The owner of an iconic dive bar in Castleberry Hill is fired up at the prospect of having parking meters installed in front of his 13-year-old business.
Mike Jakob, who owns Elliott Street Deli and Pub, recently noticed officials from the City of Atlanta’s Department of Public Works and the city’s independent parking enforcement agency ATLPlus walking up and down his street, maps in hand, he told Curbed Atlanta.
He said he was told parking meters could be installed later this month on the sidewalks in front of and across the street from his bar, which is the only business on the tiny street, next to Atlanta Fire Department Station 1.
In emails exchanged between city officials and neighborhood leaders that were obtained by Curbed, Jeshau Pringle, an analyst with the City of Atlanta’s public works department, detailed plans to create metered parking along Elliott Street, as well as elsewhere in Castleberry Hill.
Jakob said he was not part of these discussions, and in an email he sent to city leaders, such as City Councilwoman Cleta Winslow and Council President Felicia Moore, he said he feels the move is “a direct attack on a small business.”
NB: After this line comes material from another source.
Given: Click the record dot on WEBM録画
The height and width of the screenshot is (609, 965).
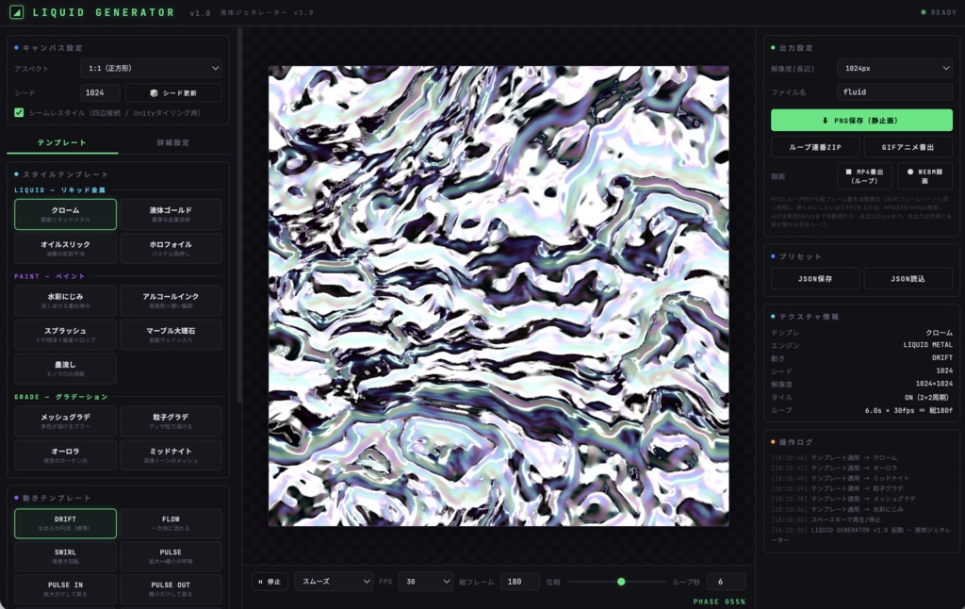Looking at the screenshot, I should [910, 172].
Jakob said he understands the city is within its rights to allow ATLPlus to install parking meters where it deems fit. “I don’t think parking should be free,” he said. “But you should definitely do your due diligence with the property managers and business owners nearby to find out how it affects them.”
He said he wouldn’t be totally opposed to a compromise where he got to keep control of some of the spots in front of his building. “I was mainly concerned about my employees’ parking, and we have bands play here.”
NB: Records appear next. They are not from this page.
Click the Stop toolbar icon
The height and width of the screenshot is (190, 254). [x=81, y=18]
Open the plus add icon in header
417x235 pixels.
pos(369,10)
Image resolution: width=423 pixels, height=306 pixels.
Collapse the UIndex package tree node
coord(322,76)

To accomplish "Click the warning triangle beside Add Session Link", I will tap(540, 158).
Jakob added there are better places in Atlanta to create metered parking, and ATLPlus could be trying to capitalize on his bar’s proximity to the Mercedes-Benz Stadium and State Farm Arena.
“Why not Grant Park or Zoo Atlanta? How about Buckhead? Top Golf?” he asked.
Jakob also worried that installing meter boxes on the thin sidewalks lining Elliott Street could make them inaccessible to people with disabilities.
“It’ll definitely inhibit handicap accessibility throughout,” he said.
Additionally, he said he’s told the Department of Public Works, “My street hasn’t been paved in 65 years. Could you pave my street before we start talking about parking?”
ATLPlus deferred Curbed’s request for comment to the city’s public works department, and officials at City Hall have not yet responded to Curbed’s inquiries on the matter.